Epigenetic modification analysis has several advantages over somatic mutation analysis for cancer detection. First, epigenetic modifications have higher detection sensitivity, as there are always many methylated CpG sites within each targeted gene, and they can be detected in all genomic contexts, not only in coding regions (5). Second, epigenetic modifications can be detected in the early stages of cancer progression, whereas somatic mutations are always quantified at later stages (6). Third, epigenetic modifications are much more stable in both fluid and tissue specimens, which makes them more convenient and reliable for clinical use (7). The epigenetic modification of gene expression has an important role in HCC (8). As one of the most-studied epigenetic modification methods, DNA methylation of gene promoter regions occurs not only in HCC but also in premalignant conditions including chronic viral hepatitis B and cirrhosis of the liver (9). Thus, it could potentially be used for early diagnosis of HCC. Multiple studies have demonstrated the biomarker roles of gene promoter region methylation in HCC (10).
MicroRNAs are noncoding RNA molecules of approximately 23 nucleotides that play important parts in gene regulation in multiple cancers by binding to the messenger RNAs of protein-coding genes to direct their post-transcriptional repression (11). MiR-657 is a rarely reported microRNA that is associated with tumor promotion. MiR-657 was shown to inhibit apoptosis in hematological cancer cells of myeloid origin by targeting the endoplasmic reticulum stress signaling pathway (12). MiR-657 was also reported to play a critical part in lung tumor development by regulating transcriptional factors of Wilms tumor 1 (WT1) and ETS variant 1 (ETV1) (13). In HCC, miR-657 was found to be overexpressed in cancerous tissues compared with normal tissues of HCC patients. Overexpression of miR-657 could enhance the proliferation and colony formation ability of HCC cells in vitro and induce tumor development in immunodeficient mice by directly targeting the 3’ untranslated region (UTR) of transducin-like enhancer protein 1 (TLE1) and activating nuclear factor kappa B (NF-κB) pathways (14). However, the methylation status of the miR-657 promoter region in cancers, especially in HCC, has remained unclear.
Here, we report for the first time that the methylation level of the miR-657 promoter region is decreased in cancerous tissues compared with normal tissues in HCC. Receiver operating characteristic (ROC) curve analysis revealed that the methylation level of the miR-657 promoter region could be used to effectively distinguish cancerous tissues from paired normal tissues in both AFP-positive and AFP-negative groups, indicating its potential as a supplementary biomarker for diagnosis of HCC.
We present the following article in accordance with the STARD reporting checklist (available at https://tcr.amegroups.com/article/view/10.21037/tcr-21-2621/rc).
Methods
Patient samples and clinical data collection
From July 2008 to February 2014, we collected human primary cancerous tissues and paired normal tissues from 160 HCC patients who were diagnosed and treated at the Zhejiang Cancer Hospital and Sir Run Run Shaw Hospital.
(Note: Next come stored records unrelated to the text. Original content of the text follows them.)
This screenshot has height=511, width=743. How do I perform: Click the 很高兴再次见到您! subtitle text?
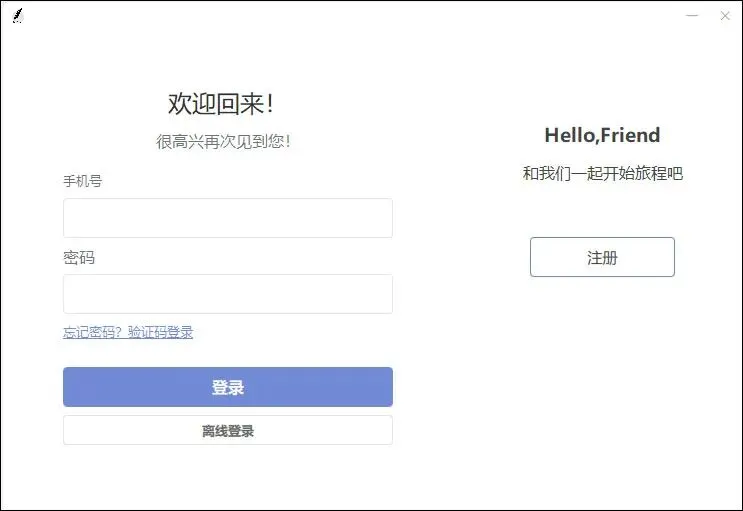(223, 142)
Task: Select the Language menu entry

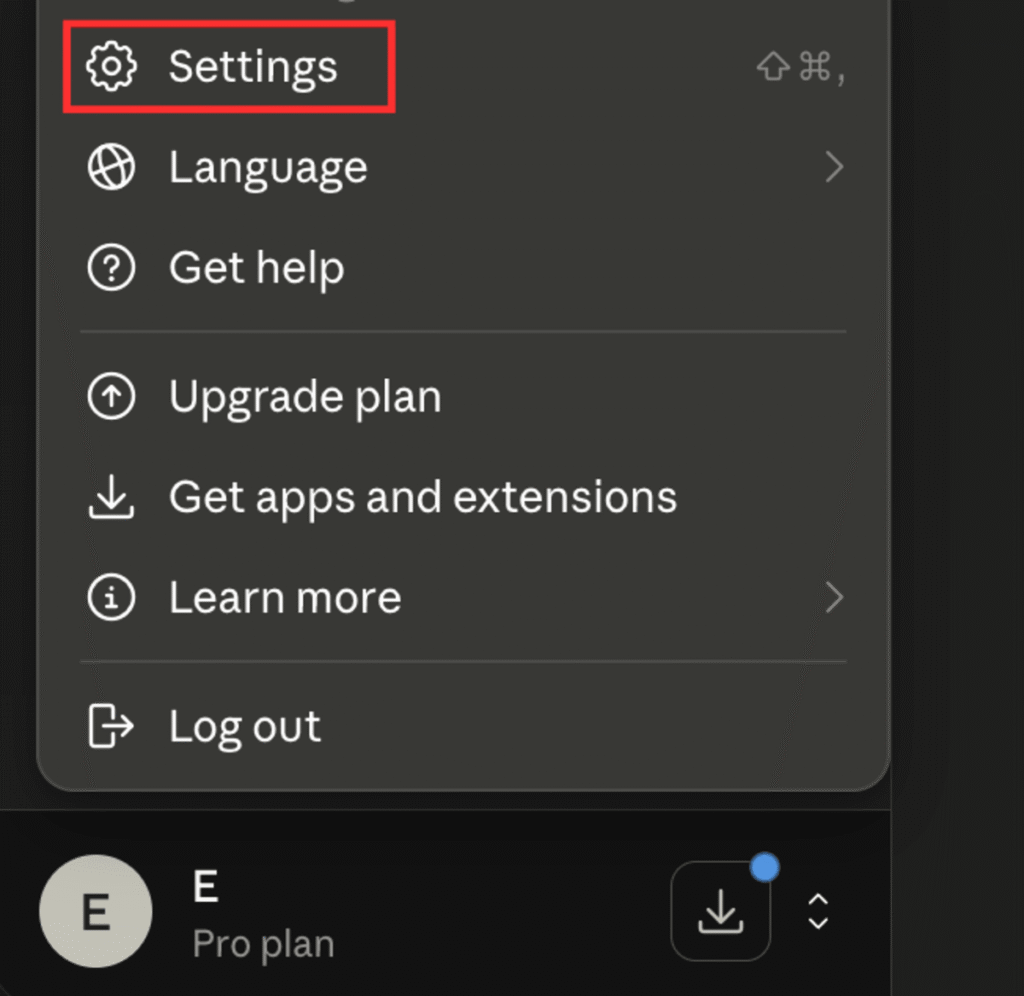Action: pyautogui.click(x=464, y=167)
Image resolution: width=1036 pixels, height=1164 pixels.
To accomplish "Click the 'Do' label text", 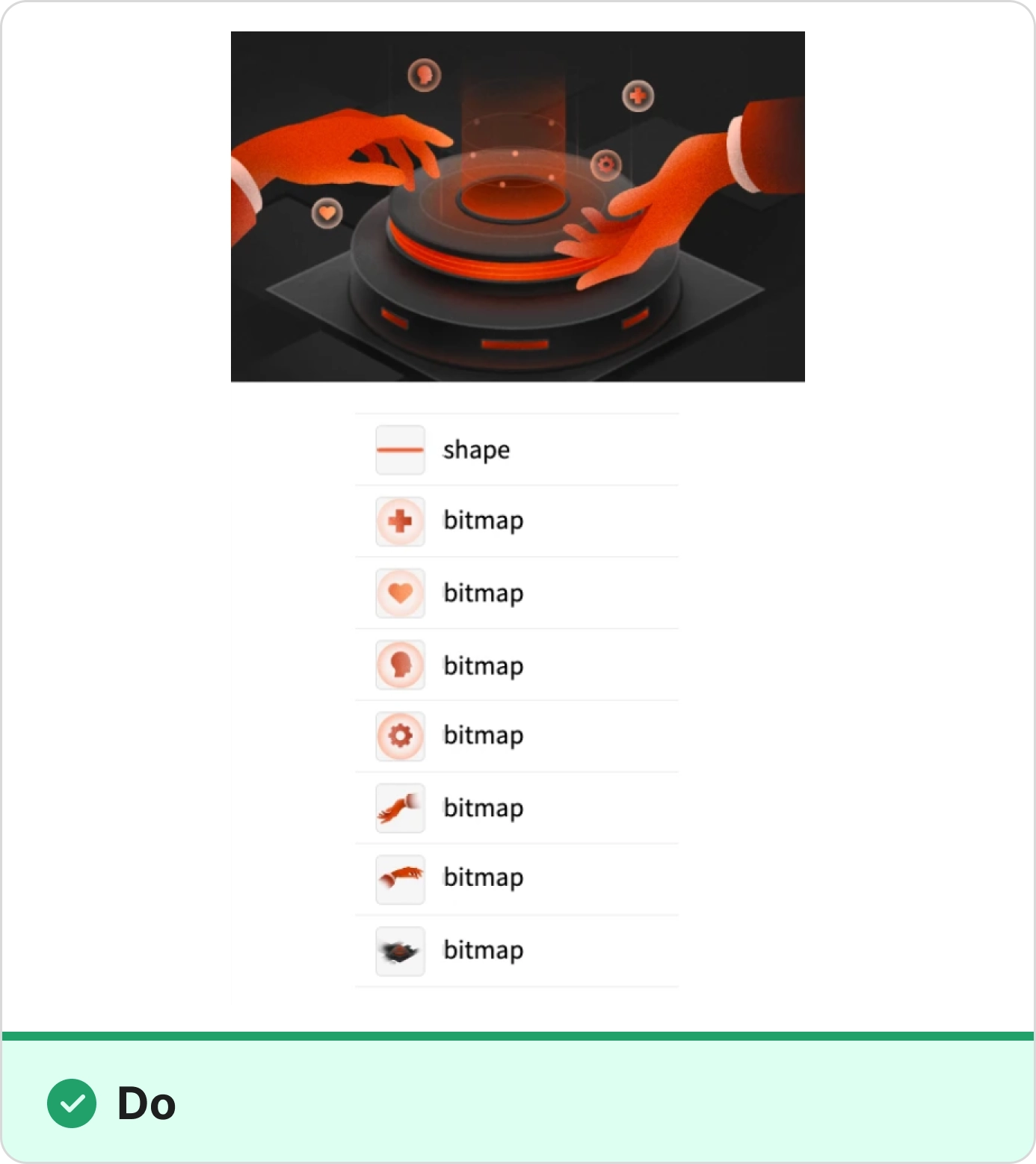I will [147, 1103].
Our study was conducted in strict compliance with the Declaration of Helsinki (as revised in 2013) and was approved by the Ethics Committees of Zhejiang Cancer Hospital and Sir Run Run Shaw Hospital. The inclusion criteria were patients who diagnosed with HCC by histopathology and received curative surgery. The exclusion criteria were patients who had history of other cancers. Clinical data were obtained after each patient provided written informed consent for treatment.
Gene bioinformatics and primer design
Sequence information for the miR-657 gene was obtained from the National Center for Biotechnology Information (https://www.ncbi.nlm.nih.gov/gene). The Database of CpG Islands (http://dbcat.cgm.ntu.edu.tw/) was used to scan the sequence from 5,000 base pairs (bp) upstream to 5,000 bp downstream of the transcription start site (TSS) of miR-657. A candidate CpG island near the TSS was identified. The amplicon studied in our research was located on chr17:81124276-81127373. Fourteen CpG sites were found in our selected amplicon.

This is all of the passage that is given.